Vascular dementia is cognitive impairment resulting from cerebrovascular disease — strokes (large or small), white matter ischemia, or both. Vascular contribution to dementia is more common than pure vascular dementia — "mixed dementia" with both Alzheimer's and vascular pathology is the rule rather than the exception in older patients.
Stepwise vs gradual decline: classic vascular dementia shows stepwise cognitive decline — sudden decrements followed by plateaus, corresponding to clinical or subclinical strokes. In practice, many patients have mixed gradual decline from white matter ischemia plus occasional stepwise drops from larger events. The pattern hints at vascular contribution without being pathognomonic.
Imaging characteristics: MRI typically shows multiple infarcts (large-vessel cortical or subcortical), white matter hyperintensities (small-vessel ischemic changes), and sometimes microbleeds (amyloid angiopathy contribution). The volume and location of damage correlate with cognitive impairment. Strategic infarcts in thalamus, hippocampus, or basal ganglia can cause major impairment from small lesions.
Subtypes of vascular cognitive impairment:
Multi-infarct dementia — multiple cortical or large subcortical strokes accumulating to produce dementia.
Subcortical vascular dementia — small-vessel disease with extensive white matter changes and small lacunar infarcts. Often manifests as executive dysfunction, processing speed slowing, and emotional lability without prominent memory loss.
Strategic infarct dementia — single critical lesion (thalamus, hippocampus) producing substantial impairment.
Hypoperfusion dementia — diffuse hypoperfusion from cardiac or systemic causes.
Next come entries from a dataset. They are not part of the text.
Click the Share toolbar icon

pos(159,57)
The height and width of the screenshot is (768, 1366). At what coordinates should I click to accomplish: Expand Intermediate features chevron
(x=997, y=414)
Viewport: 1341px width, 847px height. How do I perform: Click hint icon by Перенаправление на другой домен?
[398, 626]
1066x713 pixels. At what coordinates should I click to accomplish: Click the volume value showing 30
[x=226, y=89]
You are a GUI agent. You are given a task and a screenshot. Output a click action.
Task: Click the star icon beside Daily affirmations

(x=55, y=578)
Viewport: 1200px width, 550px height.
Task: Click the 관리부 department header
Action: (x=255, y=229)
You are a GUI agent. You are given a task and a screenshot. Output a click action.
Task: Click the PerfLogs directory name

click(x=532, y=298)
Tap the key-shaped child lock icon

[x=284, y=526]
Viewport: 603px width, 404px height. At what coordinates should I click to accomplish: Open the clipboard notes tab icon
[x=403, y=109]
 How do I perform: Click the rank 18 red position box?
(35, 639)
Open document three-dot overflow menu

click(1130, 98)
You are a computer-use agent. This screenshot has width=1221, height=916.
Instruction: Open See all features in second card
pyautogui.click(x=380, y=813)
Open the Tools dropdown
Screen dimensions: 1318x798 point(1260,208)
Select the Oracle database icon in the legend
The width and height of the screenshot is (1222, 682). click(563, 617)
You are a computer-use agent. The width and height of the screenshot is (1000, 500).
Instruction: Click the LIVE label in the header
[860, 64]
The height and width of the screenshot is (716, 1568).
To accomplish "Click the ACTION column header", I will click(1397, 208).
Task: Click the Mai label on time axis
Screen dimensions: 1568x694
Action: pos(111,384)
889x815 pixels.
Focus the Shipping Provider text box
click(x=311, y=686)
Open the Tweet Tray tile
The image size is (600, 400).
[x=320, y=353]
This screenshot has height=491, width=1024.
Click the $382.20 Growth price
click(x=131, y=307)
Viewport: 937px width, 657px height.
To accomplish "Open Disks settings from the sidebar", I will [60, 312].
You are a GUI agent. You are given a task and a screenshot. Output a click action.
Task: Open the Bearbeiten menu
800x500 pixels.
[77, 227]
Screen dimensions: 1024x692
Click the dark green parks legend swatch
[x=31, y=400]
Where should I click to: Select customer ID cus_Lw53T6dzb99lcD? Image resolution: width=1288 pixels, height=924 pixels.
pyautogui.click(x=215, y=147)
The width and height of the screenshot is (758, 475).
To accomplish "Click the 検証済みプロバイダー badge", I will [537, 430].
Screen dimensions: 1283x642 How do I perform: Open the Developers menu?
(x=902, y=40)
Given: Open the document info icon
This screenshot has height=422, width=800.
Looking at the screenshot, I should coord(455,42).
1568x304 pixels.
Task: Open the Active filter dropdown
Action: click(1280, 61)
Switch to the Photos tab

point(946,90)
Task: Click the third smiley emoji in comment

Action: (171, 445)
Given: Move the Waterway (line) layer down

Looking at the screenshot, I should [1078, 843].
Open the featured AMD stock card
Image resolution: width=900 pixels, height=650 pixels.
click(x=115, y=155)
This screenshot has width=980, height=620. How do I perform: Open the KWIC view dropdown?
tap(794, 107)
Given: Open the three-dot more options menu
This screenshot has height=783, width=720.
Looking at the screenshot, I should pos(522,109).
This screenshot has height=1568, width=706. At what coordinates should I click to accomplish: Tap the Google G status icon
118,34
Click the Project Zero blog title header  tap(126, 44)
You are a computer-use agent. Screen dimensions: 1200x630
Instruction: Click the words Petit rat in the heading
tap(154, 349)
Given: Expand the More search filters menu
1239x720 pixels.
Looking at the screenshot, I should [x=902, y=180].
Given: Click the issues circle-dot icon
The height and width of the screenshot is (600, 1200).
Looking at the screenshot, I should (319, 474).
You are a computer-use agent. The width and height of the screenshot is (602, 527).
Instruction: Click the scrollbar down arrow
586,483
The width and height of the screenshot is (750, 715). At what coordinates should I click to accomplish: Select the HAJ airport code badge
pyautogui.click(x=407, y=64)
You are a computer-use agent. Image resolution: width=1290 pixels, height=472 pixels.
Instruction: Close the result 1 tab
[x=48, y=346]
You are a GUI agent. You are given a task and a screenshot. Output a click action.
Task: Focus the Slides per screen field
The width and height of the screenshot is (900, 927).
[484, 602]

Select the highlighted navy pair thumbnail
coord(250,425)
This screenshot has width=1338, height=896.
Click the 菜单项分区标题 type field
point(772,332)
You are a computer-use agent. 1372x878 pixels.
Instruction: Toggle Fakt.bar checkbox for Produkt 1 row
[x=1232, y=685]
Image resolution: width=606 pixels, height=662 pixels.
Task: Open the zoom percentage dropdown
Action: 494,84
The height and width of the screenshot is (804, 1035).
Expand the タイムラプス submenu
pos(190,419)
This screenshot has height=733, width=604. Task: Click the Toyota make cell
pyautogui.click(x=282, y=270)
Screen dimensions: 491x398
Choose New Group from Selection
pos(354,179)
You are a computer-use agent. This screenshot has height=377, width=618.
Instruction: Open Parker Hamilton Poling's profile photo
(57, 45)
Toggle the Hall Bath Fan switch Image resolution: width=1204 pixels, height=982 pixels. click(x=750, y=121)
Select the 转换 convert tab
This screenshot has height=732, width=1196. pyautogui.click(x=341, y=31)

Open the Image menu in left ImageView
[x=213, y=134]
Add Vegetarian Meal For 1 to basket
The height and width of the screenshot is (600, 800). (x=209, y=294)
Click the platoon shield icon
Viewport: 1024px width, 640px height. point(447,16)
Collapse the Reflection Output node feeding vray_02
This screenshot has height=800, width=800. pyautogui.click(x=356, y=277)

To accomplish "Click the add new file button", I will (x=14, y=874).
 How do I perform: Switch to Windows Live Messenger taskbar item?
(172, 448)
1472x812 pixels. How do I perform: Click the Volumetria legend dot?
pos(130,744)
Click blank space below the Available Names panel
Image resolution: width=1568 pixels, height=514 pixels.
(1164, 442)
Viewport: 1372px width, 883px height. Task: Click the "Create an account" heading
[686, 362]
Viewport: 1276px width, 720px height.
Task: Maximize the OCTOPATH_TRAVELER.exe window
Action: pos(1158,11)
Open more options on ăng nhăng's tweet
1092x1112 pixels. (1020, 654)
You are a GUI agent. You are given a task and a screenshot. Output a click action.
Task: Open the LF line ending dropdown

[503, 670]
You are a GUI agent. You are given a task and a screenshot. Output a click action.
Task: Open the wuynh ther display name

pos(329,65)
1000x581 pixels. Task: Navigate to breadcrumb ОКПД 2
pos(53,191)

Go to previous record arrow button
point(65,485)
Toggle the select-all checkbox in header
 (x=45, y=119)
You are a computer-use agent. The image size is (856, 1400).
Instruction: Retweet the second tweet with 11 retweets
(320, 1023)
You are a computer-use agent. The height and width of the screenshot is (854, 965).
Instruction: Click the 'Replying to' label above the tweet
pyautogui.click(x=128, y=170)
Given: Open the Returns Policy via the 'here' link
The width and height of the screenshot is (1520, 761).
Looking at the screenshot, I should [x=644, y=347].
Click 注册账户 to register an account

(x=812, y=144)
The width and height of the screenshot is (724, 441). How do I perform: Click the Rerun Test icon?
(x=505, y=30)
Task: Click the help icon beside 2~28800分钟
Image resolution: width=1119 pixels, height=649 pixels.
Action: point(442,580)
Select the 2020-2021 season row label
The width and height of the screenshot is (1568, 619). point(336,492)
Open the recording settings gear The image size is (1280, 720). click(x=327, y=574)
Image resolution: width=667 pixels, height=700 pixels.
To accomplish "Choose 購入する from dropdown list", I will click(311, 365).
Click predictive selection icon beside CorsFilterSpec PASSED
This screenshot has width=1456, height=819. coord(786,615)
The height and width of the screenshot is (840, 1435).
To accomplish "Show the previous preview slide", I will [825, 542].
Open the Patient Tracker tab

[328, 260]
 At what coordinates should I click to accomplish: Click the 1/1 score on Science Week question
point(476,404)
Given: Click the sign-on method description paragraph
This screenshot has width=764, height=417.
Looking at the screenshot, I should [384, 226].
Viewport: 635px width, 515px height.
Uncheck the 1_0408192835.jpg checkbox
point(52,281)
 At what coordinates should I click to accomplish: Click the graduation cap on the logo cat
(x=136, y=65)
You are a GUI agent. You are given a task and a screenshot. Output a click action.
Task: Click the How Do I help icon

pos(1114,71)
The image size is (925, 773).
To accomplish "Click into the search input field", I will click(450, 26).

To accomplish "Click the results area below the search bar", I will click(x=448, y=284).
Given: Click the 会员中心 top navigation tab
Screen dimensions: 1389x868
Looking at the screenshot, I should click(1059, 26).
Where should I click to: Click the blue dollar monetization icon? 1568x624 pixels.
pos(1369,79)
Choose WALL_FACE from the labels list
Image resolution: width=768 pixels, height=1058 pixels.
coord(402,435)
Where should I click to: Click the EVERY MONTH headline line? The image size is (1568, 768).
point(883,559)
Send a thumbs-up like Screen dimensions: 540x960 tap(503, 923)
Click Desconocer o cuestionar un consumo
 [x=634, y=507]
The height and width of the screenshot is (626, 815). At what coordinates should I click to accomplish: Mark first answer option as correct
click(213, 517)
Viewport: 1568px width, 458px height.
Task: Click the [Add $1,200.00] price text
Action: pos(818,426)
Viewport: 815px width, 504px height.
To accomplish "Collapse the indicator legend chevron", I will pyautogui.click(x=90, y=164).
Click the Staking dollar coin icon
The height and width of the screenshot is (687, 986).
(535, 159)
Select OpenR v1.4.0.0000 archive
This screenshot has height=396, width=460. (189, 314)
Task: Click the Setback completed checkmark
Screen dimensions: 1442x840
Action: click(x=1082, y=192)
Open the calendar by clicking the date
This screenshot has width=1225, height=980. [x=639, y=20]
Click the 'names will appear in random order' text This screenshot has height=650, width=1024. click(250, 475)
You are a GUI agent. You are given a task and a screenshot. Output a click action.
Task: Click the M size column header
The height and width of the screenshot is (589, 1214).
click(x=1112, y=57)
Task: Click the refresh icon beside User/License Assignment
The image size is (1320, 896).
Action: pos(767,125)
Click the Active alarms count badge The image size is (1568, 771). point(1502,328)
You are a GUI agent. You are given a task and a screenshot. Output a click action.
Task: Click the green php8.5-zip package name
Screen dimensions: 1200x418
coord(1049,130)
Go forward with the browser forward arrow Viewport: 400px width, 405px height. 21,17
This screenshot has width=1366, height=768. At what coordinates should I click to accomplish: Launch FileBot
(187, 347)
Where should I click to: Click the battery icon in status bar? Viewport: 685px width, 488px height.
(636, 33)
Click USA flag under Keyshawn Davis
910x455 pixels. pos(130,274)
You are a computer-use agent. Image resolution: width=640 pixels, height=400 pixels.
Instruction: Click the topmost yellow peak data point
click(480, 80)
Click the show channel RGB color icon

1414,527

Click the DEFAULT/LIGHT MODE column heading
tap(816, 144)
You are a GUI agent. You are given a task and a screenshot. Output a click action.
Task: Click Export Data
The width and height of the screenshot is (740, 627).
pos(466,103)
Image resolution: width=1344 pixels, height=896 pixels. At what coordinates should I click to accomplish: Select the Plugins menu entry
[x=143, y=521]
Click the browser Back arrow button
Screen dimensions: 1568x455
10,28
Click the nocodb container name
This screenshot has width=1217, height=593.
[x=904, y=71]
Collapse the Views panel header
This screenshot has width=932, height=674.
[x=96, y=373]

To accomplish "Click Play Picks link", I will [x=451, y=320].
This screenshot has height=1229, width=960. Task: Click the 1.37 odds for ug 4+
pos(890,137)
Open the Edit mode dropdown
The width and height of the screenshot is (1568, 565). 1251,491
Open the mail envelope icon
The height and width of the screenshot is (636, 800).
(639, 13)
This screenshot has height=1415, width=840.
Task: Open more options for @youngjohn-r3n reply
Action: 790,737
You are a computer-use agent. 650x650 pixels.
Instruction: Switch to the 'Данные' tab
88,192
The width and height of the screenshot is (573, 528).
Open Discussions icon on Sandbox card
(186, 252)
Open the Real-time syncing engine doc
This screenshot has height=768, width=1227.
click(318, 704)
Clinical features that suggest vascular contribution: stepwise decline, focal neurologic signs (corticospinal weakness, sensory loss, dysarthria, ataxia), early gait disturbance disproportionate to memory loss, prominent executive dysfunction with relatively preserved memory, emotional lability, history of cerebrovascular events, vascular risk factors.
Vascular dementia is the most preventable dementia. Aggressive management of cardiovascular risk factors — hypertension, diabetes, hyperlipidemia, smoking cessation, atrial fibrillation, sleep apnea — reduces the risk of further infarcts and slows progression even after diagnosis. This is the dementia where ongoing primary care intervention substantially affects trajectory.
Treatment: cholinesterase inhibitors have modest benefit, similar to or smaller than in AD. Addressing comorbid AD pathology if present. Antiplatelet therapy if appropriate. Statin therapy. Blood pressure control with attention to avoid hypotension that worsens hypoperfusion. Treatment of comorbid depression (common after stroke) substantially improves outcomes.
When you encounter a patient with cognitive impairment plus vascular risk factors or imaging evidence of cerebrovascular disease, vascular contribution is likely. The intervention is real and effective — aggressive risk factor management changes trajectory. Even after dementia diagnosis, ongoing prevention matters.